On Thursday, July 29, the President told the Global Education Summit held in London his government is considering the program too.
“For now, what has been put in place is a system where students at the tertiary level are provided loans while in school to help them cater for their needs, but we’re considering free Tertiary education too,” he said.
The revelation suggests a backroom purloin of Mahama’s idea which he sold to Ghanaian voters in 2020. And Akufo-Addo’s ‘steal’ of the Free Tertiary Education idea from Mahama has been described as stylistic of Akufo-Addo.
In the build-up to the controversial 2020 election, the President and his government had led what would later be a manifesto war with a hurriedly composed and haphazard document that among others promised to build music studios for musicians who are already making professional music from their bedrooms.

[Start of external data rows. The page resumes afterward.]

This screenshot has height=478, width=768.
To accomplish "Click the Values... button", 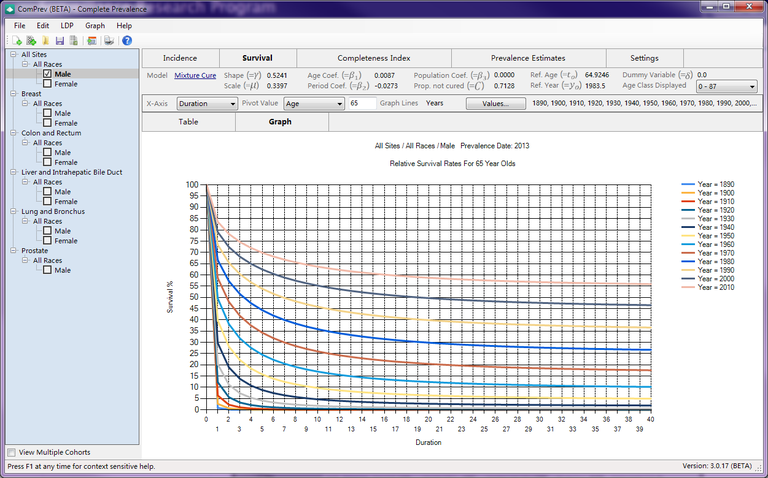I will 495,103.
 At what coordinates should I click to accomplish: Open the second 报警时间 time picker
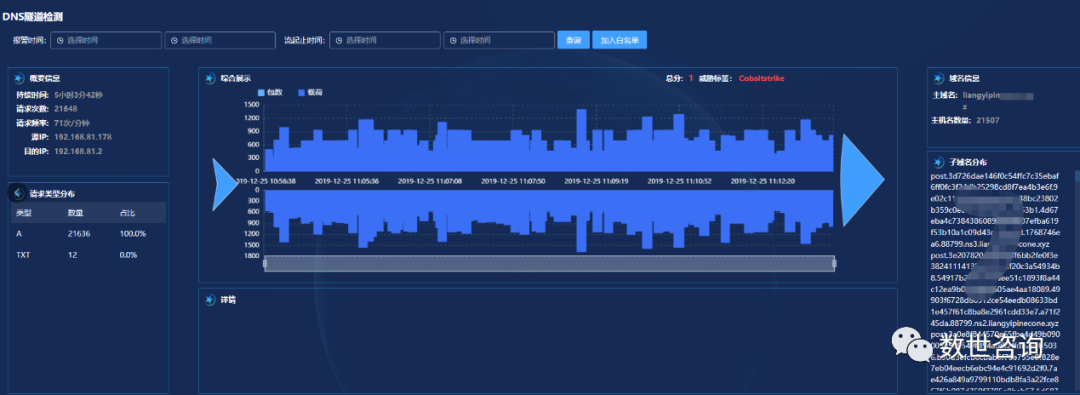click(220, 40)
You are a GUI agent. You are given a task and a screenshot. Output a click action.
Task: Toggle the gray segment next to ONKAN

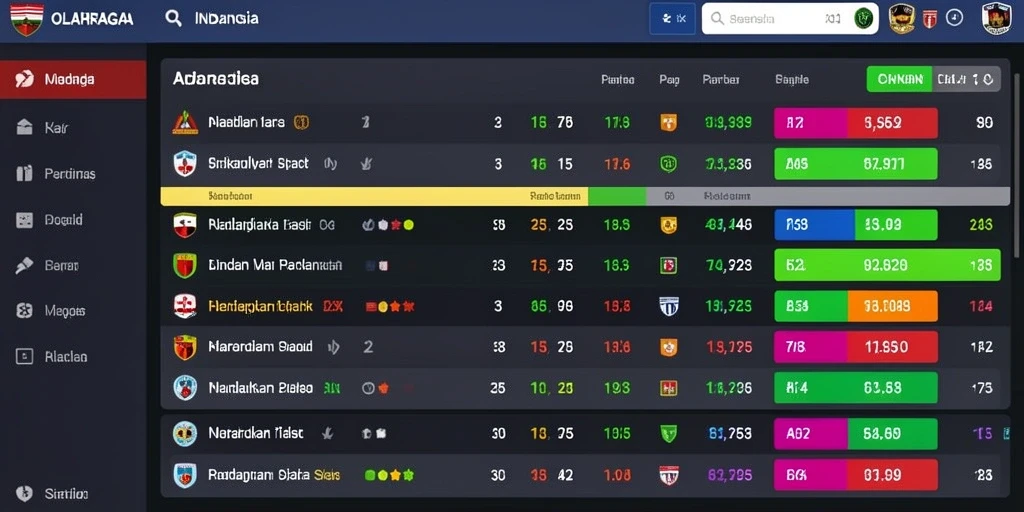pos(966,79)
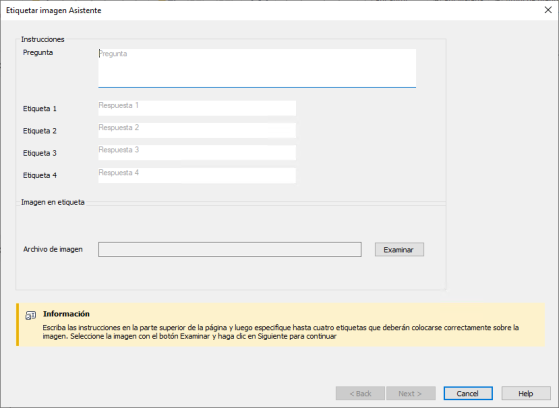Click the Información icon in the yellow banner
559x408 pixels.
coord(31,315)
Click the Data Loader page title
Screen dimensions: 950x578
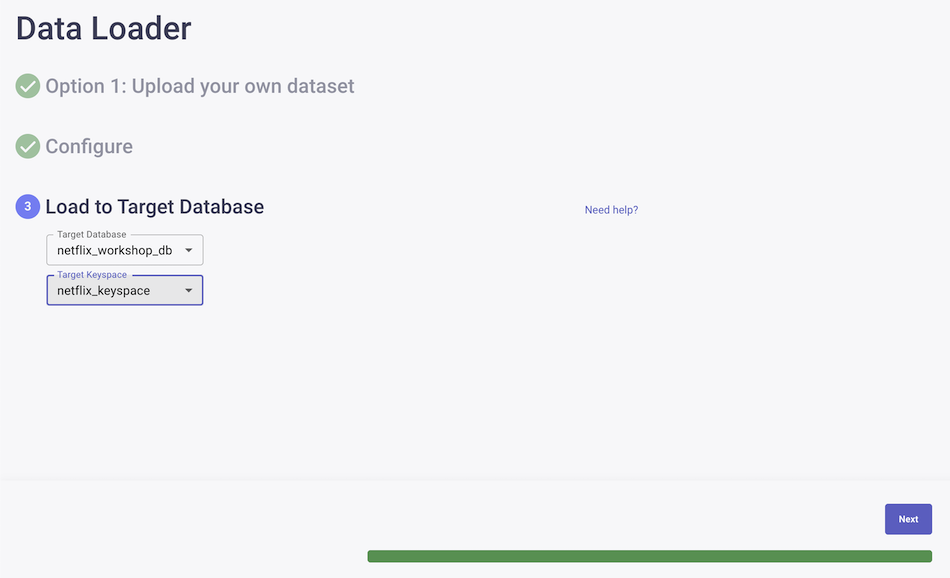104,28
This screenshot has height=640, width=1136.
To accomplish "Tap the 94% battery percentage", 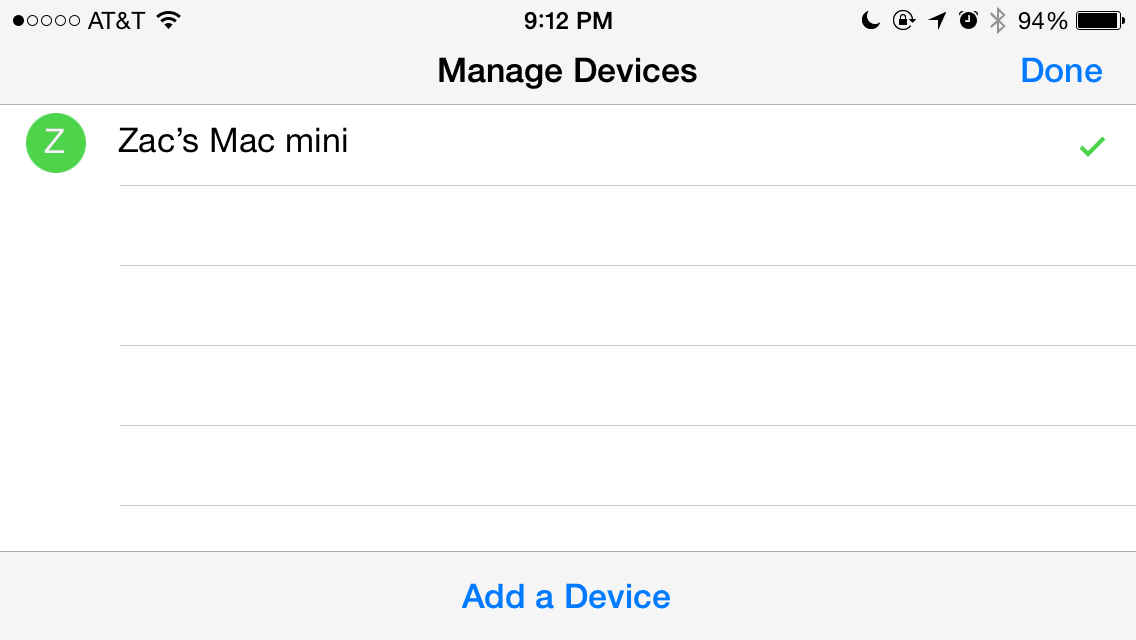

Then, when Mahama and the NDC later released their manifesto, the NPP government of Akufo-Addo was stunned.
The practical and relatable promise that had been put together in the NDC’s Peoples Manifesto included the hit promise to legalize the Okada business which jolted government into a hurried, extra-manifesto promise to also legalize okada.
Eventually, as the public laughed off the rat race, the promise was changed by Vice President Bawumia who announced that rather than legalize okada like the NDC, the NPP would provide cars for okada riders to use as taxis. That promise was forgotten in a hurry after NPP had violently and controversially won the 2020 elections.
The free tertiary education promise was in the NDC’s Peoples manifesto as well. Almost a year after the elections, the NPP is promising to implement it as well, passing it off as the brainchild of Nana Addo Dankwa Akufo-Addo.
Meanwhile, the government’s failing wrestle with the Free SHS program is likely to make many doubt a hurried decision to also tackle free tertiary education.
Critics think it would not be wise of the government to take on the extra burden of funding tertiary institutions.